If the trans lobby is correct, then all transsexuals – even those who only develop their feelings about this in adolescence – really are “born into the wrong body,” meaning that “gender-affirming” treatment or surgery will make them better psychologically. A new study from Finland has shown that this is nonsense. Consistent with the idea that gender dysphoria reflects underlying psychological problems, gender reassignment has no positive impact on their mental health.

Published in Acta Paediatrica, the new study is entitled “Psychiatric Morbidity Among Adolescents and Young Adults Who Contacted Specialised Gender Identity Services in Finland in 1996–2019: A Register Study.” It is able to take advantage of the fact that Finland has a small population on which it keeps very up-to-date information with every Finnish resident having an identifying number. It looked at every case across the period of Finns who had attended a gender identity clinic before reaching the age of 23 and it then followed their interaction with the medical services until they died or until June 2022. They also looked at whether they had seen a psychiatrist before or after the date of referral to the clinic. This gave them a sample of 2083 people. Each one of these was compared to four people of the same sex who were born in the same year and in the same region. They also looked at whether these people had been referred to a psychiatrist for some condition, usually depression.

The findings were striking. Fifteen per cent of controls had seen a psychiatrist prior to the referral date compared to 45% of those referred. Two years after the referral, 14.6% of controls had seen a psychiatrist compared to 61.7% of those referred. In other words, undergoing gender affirming treatment does not seem to assist the mental health of these people. If anything, it makes it worse.

Among men who wanted to be feminised and who underwent medical reassignment, psychiatric needs rose from 9.6% to 60.7% ,while among those who were reassigned from female to male, psychiatric needs went from 21.6% to 54.5%. Interestingly, these were rather different among people referred to the clinic who were not gender-reassigned, something that few commentators on this study seem to have explored. The males had a previous psychiatric interaction rate of 53% and a subsequent one of 59% while for the females these numbers were 65% and 67%. So, those who did not transition had less previous psychiatrist interaction than those who did and, in the case of males who did transition, this level of interaction was actually lower than that of controls. It was 13.6% for control males and 16.4% for control females.

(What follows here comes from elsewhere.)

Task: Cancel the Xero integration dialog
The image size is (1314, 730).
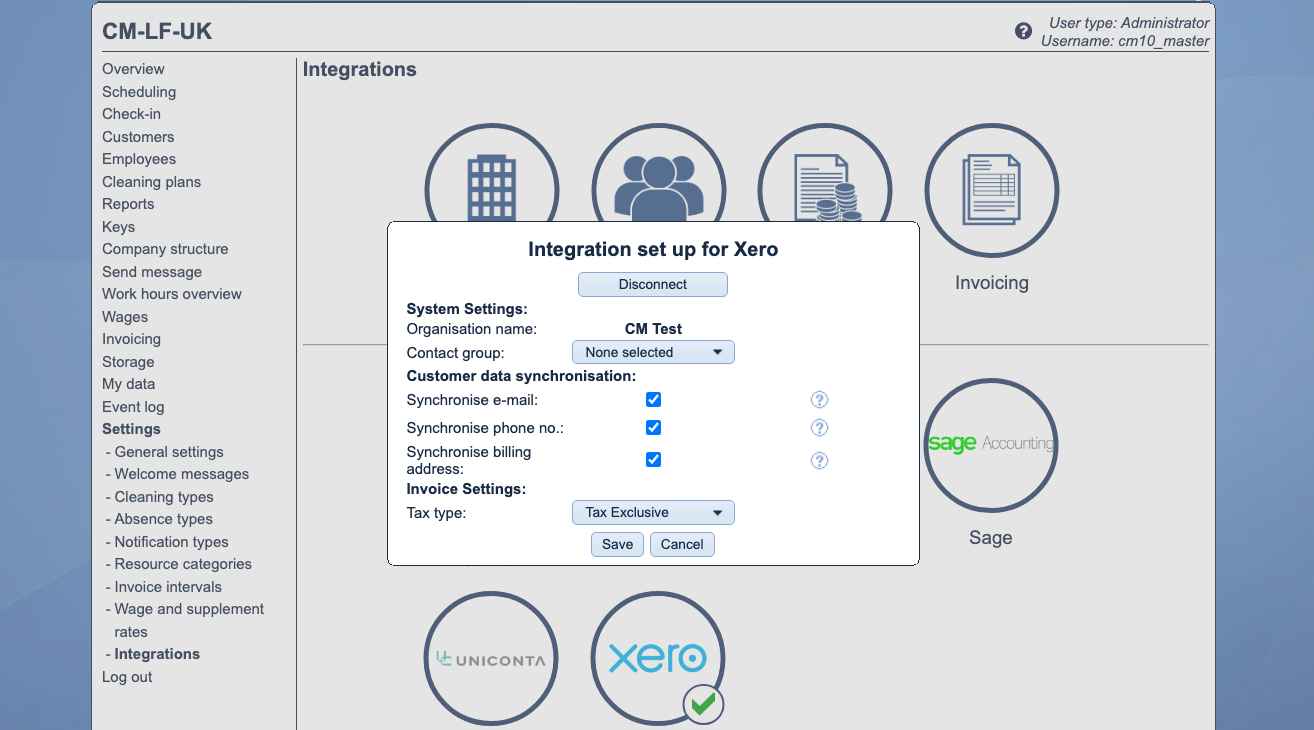Action: click(x=682, y=544)
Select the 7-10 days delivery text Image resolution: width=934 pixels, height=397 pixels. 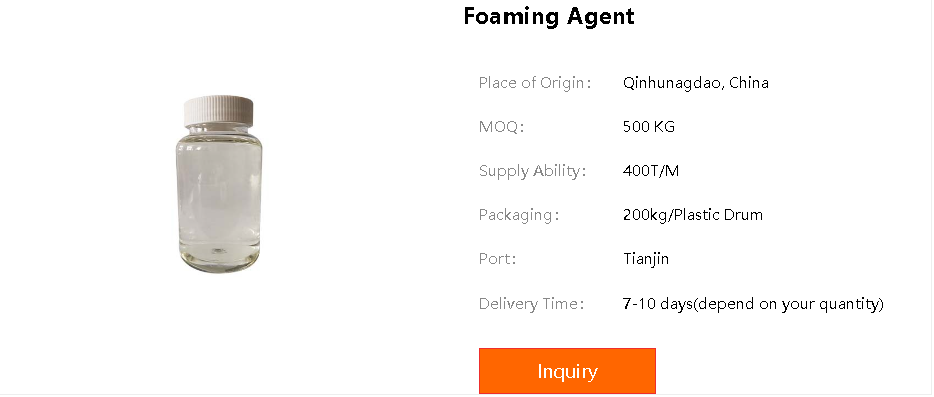pyautogui.click(x=753, y=304)
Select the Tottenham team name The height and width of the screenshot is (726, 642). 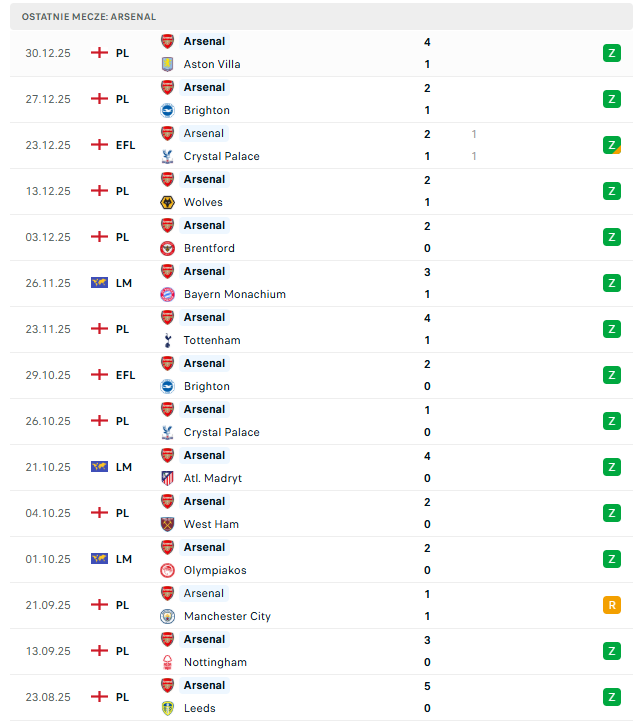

It is very difficult to work out what is going on and, surprisingly, the authors do not mention the anomaly. They do, however, observe a significant change after the year 2010. Twenty-three per cent of the 1996-2010 cohort had seen a psychiatrist about some other issue before being referred to the gender clinic. However, among the 2010-2019 cohort, this was 48%. One way of interpreting this is that, from 2010 onwards, something changed in the culture leading to mentally unstable people being drawn into gender dysphoria.

It seems fairly obvious that the “trans madness” began around 2010 — when it began to be promoted. This would lead to a certain kind of socially anxious person who had previously suppressed mild “trans” feelings realising that they were a way of gaining status, attention and even power via a shocking new identity. It would also lead to more and more socially anxious people of this kind uber-conforming to the new marker of victimhood and virtue in order to feel that they mattered and were special. In that females are more socially anxious than males, it is no coincidence the female gender dysphoria began to be observed at this point, especially among groups of teenage girls with very high mental instability; the kind that were anorexics a generation earlier.

We can only speculate on why, among men, there is the counter-intuitive finding that controls had higher previous psychiatric interaction than men who were reassigned but this is reversed among those who weren’t reassigned. According to a Finnish psychiatrist with whom I corresponded about this, before about 2010 there were very strict criteria with regard to who could be reassigned. Doctors refused to permit reassignment to those with serious psychiatric problems. The females seemingly came en masse after 2010 and the Finnish medical authorities also became less strict about reassigning people at around this point.

However, the key point is that, at the very least, gender reassignment does not improve the mental health of those who undergo it. They have serious mental health problems prior to it and they seem to have worse mental health problems afterwards. This study demonstrates that trans ideology is based on a falsehood. People with gender dysphoria have psychological problems and responsible doctors should attempt to address these rather than allow such people to mutilate their bodies and even demand that everybody else participate in their fantasy.